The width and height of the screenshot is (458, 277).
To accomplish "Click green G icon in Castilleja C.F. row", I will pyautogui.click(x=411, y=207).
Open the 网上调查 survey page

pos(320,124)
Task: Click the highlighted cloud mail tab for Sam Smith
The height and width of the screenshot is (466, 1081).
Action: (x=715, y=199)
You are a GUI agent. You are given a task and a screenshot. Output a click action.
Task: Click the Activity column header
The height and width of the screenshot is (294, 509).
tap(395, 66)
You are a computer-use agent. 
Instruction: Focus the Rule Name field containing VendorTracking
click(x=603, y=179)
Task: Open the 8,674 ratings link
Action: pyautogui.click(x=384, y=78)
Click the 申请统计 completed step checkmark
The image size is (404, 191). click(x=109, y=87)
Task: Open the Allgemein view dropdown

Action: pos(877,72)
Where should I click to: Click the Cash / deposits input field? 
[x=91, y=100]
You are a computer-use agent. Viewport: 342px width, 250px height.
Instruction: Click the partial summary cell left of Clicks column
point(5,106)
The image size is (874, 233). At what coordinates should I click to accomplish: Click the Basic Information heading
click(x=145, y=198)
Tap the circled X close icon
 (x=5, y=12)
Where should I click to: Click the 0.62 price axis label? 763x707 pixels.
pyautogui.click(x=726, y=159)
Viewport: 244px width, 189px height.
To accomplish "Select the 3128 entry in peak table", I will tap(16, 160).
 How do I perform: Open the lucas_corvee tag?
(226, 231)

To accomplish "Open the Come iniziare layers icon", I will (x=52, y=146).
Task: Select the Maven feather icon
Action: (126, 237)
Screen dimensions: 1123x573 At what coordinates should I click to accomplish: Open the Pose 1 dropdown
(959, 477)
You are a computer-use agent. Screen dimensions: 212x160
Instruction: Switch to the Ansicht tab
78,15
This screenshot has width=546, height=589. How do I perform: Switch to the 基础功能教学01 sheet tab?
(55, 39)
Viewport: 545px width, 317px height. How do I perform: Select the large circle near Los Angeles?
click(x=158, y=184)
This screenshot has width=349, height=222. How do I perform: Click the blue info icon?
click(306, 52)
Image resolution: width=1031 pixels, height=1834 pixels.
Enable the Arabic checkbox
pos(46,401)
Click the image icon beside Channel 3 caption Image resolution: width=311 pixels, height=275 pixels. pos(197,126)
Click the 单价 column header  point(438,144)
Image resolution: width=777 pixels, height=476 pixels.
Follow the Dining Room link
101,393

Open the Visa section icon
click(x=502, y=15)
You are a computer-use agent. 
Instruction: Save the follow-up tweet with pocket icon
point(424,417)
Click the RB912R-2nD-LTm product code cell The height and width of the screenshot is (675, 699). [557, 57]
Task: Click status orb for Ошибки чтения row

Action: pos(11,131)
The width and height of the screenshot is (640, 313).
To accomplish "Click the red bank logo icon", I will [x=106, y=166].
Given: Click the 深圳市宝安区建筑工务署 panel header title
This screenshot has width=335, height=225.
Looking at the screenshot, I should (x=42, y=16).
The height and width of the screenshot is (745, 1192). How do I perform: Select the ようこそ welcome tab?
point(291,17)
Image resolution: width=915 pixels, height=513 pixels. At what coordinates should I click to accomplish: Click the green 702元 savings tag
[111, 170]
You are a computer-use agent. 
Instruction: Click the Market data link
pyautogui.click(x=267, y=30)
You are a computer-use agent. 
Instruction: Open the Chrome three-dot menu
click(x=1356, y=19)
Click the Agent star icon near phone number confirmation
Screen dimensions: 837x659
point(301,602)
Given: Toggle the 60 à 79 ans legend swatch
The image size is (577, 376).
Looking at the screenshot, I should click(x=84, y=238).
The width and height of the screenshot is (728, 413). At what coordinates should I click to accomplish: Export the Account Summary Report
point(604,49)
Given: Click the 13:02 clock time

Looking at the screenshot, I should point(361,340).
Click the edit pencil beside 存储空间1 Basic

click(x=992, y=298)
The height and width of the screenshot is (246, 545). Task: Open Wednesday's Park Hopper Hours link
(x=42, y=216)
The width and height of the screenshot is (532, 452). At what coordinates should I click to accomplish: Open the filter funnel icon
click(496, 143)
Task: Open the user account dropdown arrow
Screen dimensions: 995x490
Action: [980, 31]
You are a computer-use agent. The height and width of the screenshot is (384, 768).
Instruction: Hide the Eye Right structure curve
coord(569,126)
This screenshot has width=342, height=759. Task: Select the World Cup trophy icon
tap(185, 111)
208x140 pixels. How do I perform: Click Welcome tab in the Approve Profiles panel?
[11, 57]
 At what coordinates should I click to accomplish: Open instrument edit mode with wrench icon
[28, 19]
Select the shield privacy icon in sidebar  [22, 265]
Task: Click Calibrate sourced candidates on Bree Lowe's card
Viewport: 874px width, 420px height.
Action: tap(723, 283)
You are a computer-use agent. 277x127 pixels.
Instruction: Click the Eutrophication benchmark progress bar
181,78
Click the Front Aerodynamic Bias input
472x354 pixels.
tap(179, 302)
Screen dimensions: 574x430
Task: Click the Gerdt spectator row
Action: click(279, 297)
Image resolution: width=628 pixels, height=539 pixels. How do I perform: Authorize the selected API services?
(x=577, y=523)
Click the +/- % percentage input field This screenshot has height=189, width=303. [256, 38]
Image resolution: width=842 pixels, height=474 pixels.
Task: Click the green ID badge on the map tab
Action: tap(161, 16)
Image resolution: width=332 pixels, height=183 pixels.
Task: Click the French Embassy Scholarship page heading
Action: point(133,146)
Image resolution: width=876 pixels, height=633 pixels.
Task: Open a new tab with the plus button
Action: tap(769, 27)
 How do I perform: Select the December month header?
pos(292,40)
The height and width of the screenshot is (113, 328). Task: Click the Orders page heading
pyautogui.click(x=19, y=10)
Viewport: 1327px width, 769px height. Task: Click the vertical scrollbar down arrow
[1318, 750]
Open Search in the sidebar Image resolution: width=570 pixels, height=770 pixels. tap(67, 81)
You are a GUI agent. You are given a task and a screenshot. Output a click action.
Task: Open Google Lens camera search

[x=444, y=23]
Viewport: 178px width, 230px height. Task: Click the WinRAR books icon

PROBLEM DETAILS
Give back each entry so that it matches the original word for word.

ANSWER FOR THE TASK
The width and height of the screenshot is (458, 277).
To accomplish "Click green G icon in Castilleja C.F. row", I will pyautogui.click(x=411, y=207).
Open the 网上调查 survey page

pos(320,124)
Task: Click the highlighted cloud mail tab for Sam Smith
The height and width of the screenshot is (466, 1081).
Action: (x=715, y=199)
You are a GUI agent. You are given a task and a screenshot. Output a click action.
Task: Click the Activity column header
The height and width of the screenshot is (294, 509).
tap(395, 66)
You are a computer-use agent. 
Instruction: Focus the Rule Name field containing VendorTracking
click(x=603, y=179)
Task: Open the 8,674 ratings link
Action: pyautogui.click(x=384, y=78)
Click the 申请统计 completed step checkmark
The image size is (404, 191). click(x=109, y=87)
Task: Open the Allgemein view dropdown

Action: pos(877,72)
Where should I click to: Click the Cash / deposits input field? 
[x=91, y=100]
You are a computer-use agent. Viewport: 342px width, 250px height.
Instruction: Click the partial summary cell left of Clicks column
point(5,106)
The image size is (874, 233). At what coordinates should I click to accomplish: Click the Basic Information heading
click(x=145, y=198)
Tap the circled X close icon
 (x=5, y=12)
Where should I click to: Click the 0.62 price axis label? 763x707 pixels.
pyautogui.click(x=726, y=159)
Viewport: 244px width, 189px height.
To accomplish "Select the 3128 entry in peak table", I will tap(16, 160).
 How do I perform: Open the lucas_corvee tag?
(226, 231)

To accomplish "Open the Come iniziare layers icon", I will (x=52, y=146).
Task: Select the Maven feather icon
Action: (126, 237)
Screen dimensions: 1123x573 At what coordinates should I click to accomplish: Open the Pose 1 dropdown
(959, 477)
You are a computer-use agent. Screen dimensions: 212x160
Instruction: Switch to the Ansicht tab
78,15
This screenshot has width=546, height=589. How do I perform: Switch to the 基础功能教学01 sheet tab?
(55, 39)
Viewport: 545px width, 317px height. How do I perform: Select the large circle near Los Angeles?
click(x=158, y=184)
This screenshot has width=349, height=222. How do I perform: Click the blue info icon?
click(306, 52)
Image resolution: width=1031 pixels, height=1834 pixels.
Enable the Arabic checkbox
pos(46,401)
Click the image icon beside Channel 3 caption Image resolution: width=311 pixels, height=275 pixels. pos(197,126)
Click the 单价 column header  point(438,144)
Image resolution: width=777 pixels, height=476 pixels.
Follow the Dining Room link
101,393

Open the Visa section icon
click(x=502, y=15)
You are a computer-use agent. 
Instruction: Save the follow-up tweet with pocket icon
point(424,417)
Click the RB912R-2nD-LTm product code cell The height and width of the screenshot is (675, 699). [557, 57]
Task: Click status orb for Ошибки чтения row

Action: pos(11,131)
The width and height of the screenshot is (640, 313).
To accomplish "Click the red bank logo icon", I will [x=106, y=166].
Given: Click the 深圳市宝安区建筑工务署 panel header title
This screenshot has width=335, height=225.
Looking at the screenshot, I should (x=42, y=16).
The height and width of the screenshot is (745, 1192). How do I perform: Select the ようこそ welcome tab?
point(291,17)
Image resolution: width=915 pixels, height=513 pixels. At what coordinates should I click to accomplish: Click the green 702元 savings tag
[111, 170]
You are a computer-use agent. 
Instruction: Click the Market data link
pyautogui.click(x=267, y=30)
You are a computer-use agent. 
Instruction: Open the Chrome three-dot menu
click(x=1356, y=19)
Click the Agent star icon near phone number confirmation
Screen dimensions: 837x659
point(301,602)
Given: Toggle the 60 à 79 ans legend swatch
The image size is (577, 376).
Looking at the screenshot, I should click(x=84, y=238).
The width and height of the screenshot is (728, 413). At what coordinates should I click to accomplish: Export the Account Summary Report
point(604,49)
Given: Click the 13:02 clock time

Looking at the screenshot, I should point(361,340).
Click the edit pencil beside 存储空间1 Basic

click(x=992, y=298)
The height and width of the screenshot is (246, 545). Task: Open Wednesday's Park Hopper Hours link
(x=42, y=216)
The width and height of the screenshot is (532, 452). At what coordinates should I click to accomplish: Open the filter funnel icon
click(496, 143)
Task: Open the user account dropdown arrow
Screen dimensions: 995x490
Action: [980, 31]
You are a computer-use agent. The height and width of the screenshot is (384, 768).
Instruction: Hide the Eye Right structure curve
coord(569,126)
This screenshot has width=342, height=759. Task: Select the World Cup trophy icon
tap(185, 111)
208x140 pixels. How do I perform: Click Welcome tab in the Approve Profiles panel?
[11, 57]
 At what coordinates should I click to accomplish: Open instrument edit mode with wrench icon
[28, 19]
Select the shield privacy icon in sidebar  [22, 265]
Task: Click Calibrate sourced candidates on Bree Lowe's card
Viewport: 874px width, 420px height.
Action: tap(723, 283)
You are a computer-use agent. 277x127 pixels.
Instruction: Click the Eutrophication benchmark progress bar
181,78
Click the Front Aerodynamic Bias input
472x354 pixels.
tap(179, 302)
Screen dimensions: 574x430
Task: Click the Gerdt spectator row
Action: click(279, 297)
Image resolution: width=628 pixels, height=539 pixels. How do I perform: Authorize the selected API services?
(x=577, y=523)
Click the +/- % percentage input field This screenshot has height=189, width=303. [256, 38]
Image resolution: width=842 pixels, height=474 pixels.
Task: Click the green ID badge on the map tab
Action: tap(161, 16)
Image resolution: width=332 pixels, height=183 pixels.
Task: Click the French Embassy Scholarship page heading
Action: point(133,146)
Image resolution: width=876 pixels, height=633 pixels.
Task: Open a new tab with the plus button
Action: tap(769, 27)
 How do I perform: Select the December month header?
pos(292,40)
The height and width of the screenshot is (113, 328). Task: Click the Orders page heading
pyautogui.click(x=19, y=10)
Viewport: 1327px width, 769px height. Task: Click the vertical scrollbar down arrow
[1318, 750]
Open Search in the sidebar Image resolution: width=570 pixels, height=770 pixels. tap(67, 81)
You are a GUI agent. You are given a task and a screenshot. Output a click action.
Task: Open Google Lens camera search

[x=444, y=23]
Viewport: 178px width, 230px height. Task: Click the WinRAR books icon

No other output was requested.